SOURCE DATA
★ ★ ★ ★

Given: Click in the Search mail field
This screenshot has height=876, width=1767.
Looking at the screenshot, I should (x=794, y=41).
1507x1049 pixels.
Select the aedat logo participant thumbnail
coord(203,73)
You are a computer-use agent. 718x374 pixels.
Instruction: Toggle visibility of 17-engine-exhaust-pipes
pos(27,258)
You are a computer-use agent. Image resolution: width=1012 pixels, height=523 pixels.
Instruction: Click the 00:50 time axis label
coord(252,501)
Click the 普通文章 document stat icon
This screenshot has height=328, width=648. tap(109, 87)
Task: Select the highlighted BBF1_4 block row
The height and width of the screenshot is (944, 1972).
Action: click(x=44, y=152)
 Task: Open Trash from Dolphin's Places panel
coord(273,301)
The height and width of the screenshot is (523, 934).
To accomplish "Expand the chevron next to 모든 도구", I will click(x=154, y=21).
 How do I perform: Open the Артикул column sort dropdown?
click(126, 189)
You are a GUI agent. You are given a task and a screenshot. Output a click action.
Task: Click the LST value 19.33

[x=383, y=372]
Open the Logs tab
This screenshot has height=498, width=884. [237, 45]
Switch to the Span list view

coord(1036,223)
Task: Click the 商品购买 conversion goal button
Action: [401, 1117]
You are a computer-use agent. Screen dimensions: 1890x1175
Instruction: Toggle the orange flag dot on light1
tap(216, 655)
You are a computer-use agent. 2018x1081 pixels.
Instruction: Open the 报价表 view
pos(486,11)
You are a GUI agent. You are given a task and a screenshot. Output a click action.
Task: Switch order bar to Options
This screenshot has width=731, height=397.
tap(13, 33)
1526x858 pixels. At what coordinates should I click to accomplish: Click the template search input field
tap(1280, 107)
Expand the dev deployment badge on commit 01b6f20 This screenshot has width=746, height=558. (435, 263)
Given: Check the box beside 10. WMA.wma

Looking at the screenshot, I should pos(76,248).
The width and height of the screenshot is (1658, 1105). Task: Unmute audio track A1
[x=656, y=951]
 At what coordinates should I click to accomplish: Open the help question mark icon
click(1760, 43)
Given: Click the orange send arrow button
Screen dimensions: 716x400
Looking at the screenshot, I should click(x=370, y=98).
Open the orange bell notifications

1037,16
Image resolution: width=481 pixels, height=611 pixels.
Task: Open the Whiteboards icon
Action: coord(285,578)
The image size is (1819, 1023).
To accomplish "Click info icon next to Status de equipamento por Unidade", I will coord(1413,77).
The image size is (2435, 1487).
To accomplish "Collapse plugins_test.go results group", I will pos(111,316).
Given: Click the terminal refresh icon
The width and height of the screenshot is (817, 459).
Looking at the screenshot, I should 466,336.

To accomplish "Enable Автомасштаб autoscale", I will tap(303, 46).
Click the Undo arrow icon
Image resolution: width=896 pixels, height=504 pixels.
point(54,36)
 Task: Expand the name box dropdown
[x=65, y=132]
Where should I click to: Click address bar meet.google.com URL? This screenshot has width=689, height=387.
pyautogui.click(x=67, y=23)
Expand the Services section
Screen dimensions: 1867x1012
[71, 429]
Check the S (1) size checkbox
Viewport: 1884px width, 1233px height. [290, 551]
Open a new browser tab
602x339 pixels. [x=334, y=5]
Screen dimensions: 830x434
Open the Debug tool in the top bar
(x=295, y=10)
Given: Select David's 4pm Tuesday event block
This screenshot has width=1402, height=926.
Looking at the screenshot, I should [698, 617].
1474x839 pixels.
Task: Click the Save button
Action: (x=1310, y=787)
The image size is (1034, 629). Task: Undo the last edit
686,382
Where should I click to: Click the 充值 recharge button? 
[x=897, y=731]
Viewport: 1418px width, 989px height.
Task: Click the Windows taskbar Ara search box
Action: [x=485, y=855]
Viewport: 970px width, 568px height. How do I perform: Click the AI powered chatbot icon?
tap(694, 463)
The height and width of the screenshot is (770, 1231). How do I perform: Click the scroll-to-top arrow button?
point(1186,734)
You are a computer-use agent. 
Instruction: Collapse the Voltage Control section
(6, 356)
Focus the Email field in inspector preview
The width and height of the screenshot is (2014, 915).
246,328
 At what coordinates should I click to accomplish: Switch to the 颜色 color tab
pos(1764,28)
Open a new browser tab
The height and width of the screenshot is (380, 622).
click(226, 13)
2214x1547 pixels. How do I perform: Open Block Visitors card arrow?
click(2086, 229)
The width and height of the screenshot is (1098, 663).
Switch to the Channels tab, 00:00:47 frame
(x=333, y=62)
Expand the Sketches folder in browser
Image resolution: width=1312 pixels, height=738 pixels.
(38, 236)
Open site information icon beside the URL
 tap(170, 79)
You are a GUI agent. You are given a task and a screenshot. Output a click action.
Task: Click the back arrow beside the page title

★ ★ ★ ★

WHAT THE EXERCISE ASKS
Where a line in the records above contains the word "next", copy that line.

RESULT
To accomplish "Expand the chevron next to 모든 도구", I will click(x=154, y=21).
To accomplish "Click info icon next to Status de equipamento por Unidade", I will coord(1413,77).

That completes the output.